| What you should do |
Each line from the one bearing "You are a computer-use" through the last line of the entries below should be returned exactly, with pictures left out.
BEGIN Given data
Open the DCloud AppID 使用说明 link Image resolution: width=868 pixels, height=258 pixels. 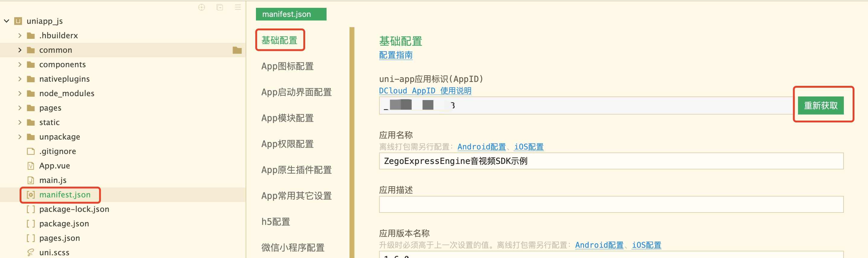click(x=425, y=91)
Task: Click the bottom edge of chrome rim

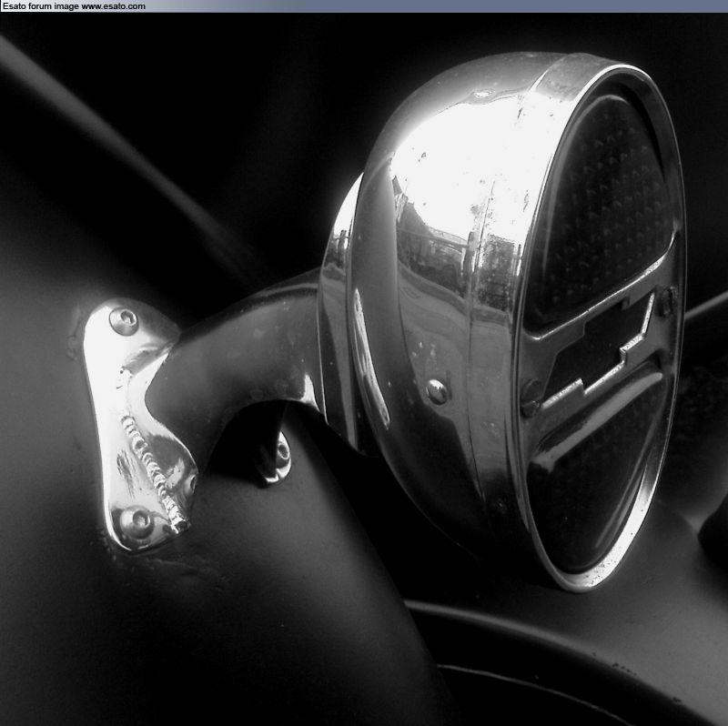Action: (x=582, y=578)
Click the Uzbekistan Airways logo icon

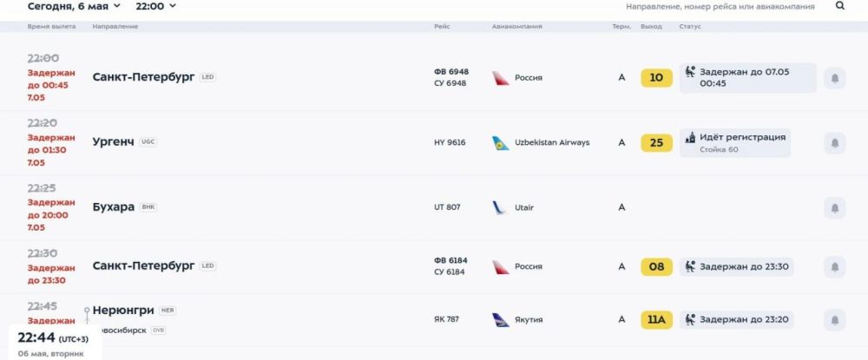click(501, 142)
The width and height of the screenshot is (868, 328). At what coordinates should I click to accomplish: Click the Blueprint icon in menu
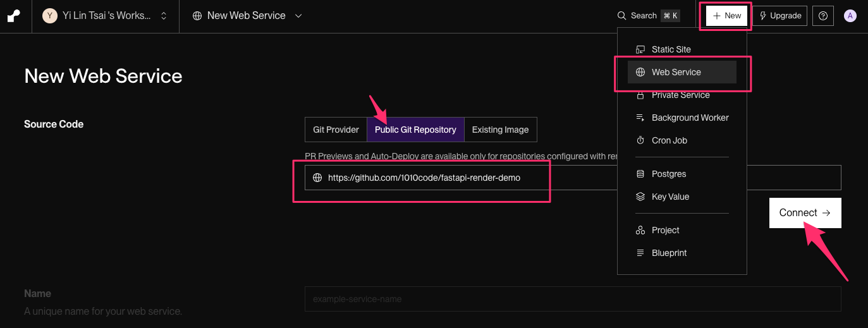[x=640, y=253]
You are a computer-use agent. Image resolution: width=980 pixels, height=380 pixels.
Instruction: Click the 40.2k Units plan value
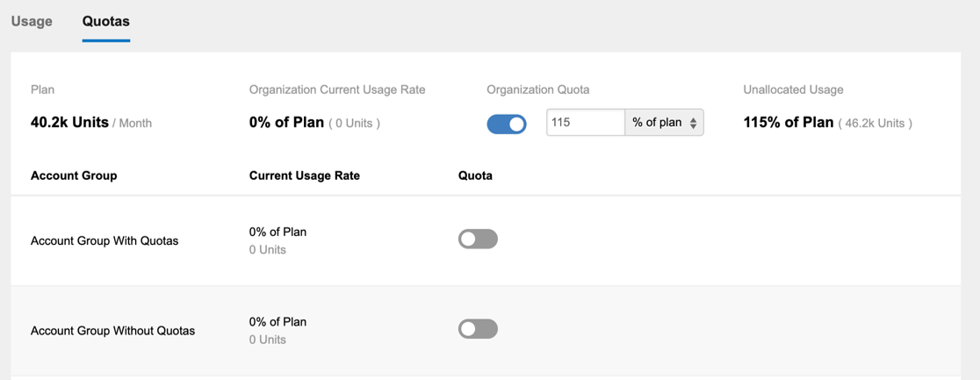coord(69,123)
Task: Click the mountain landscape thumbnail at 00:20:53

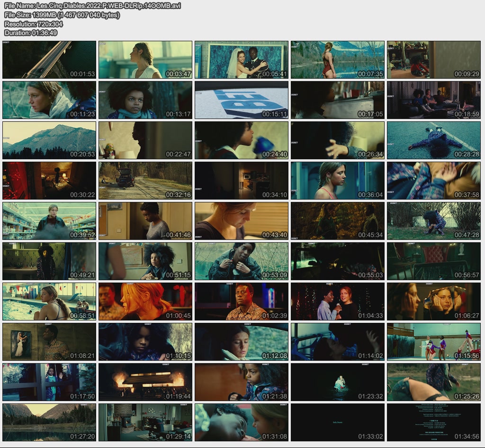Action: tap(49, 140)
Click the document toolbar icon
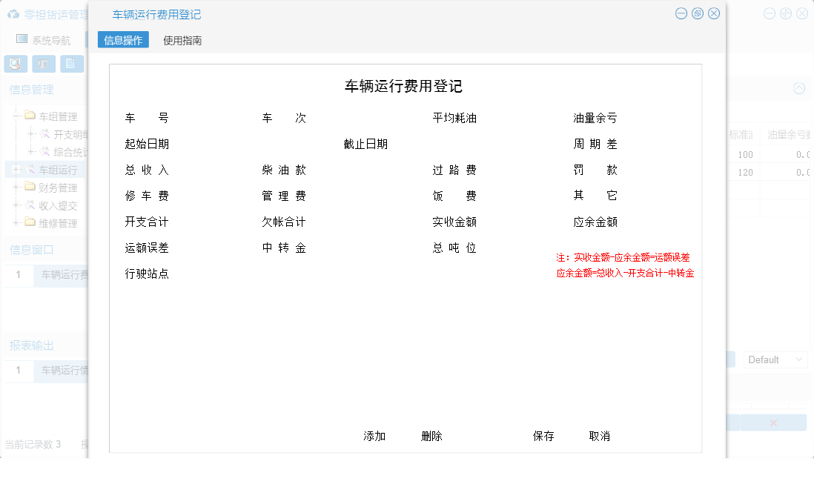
END Given data
| Result of the task |
You are a computer-use agent. Image resolution: width=980 pixels, height=380 pixels.
Instruction: Click the 40.2k Units plan value
coord(69,123)
Task: Click the mountain landscape thumbnail at 00:20:53

Action: tap(49, 140)
Click the document toolbar icon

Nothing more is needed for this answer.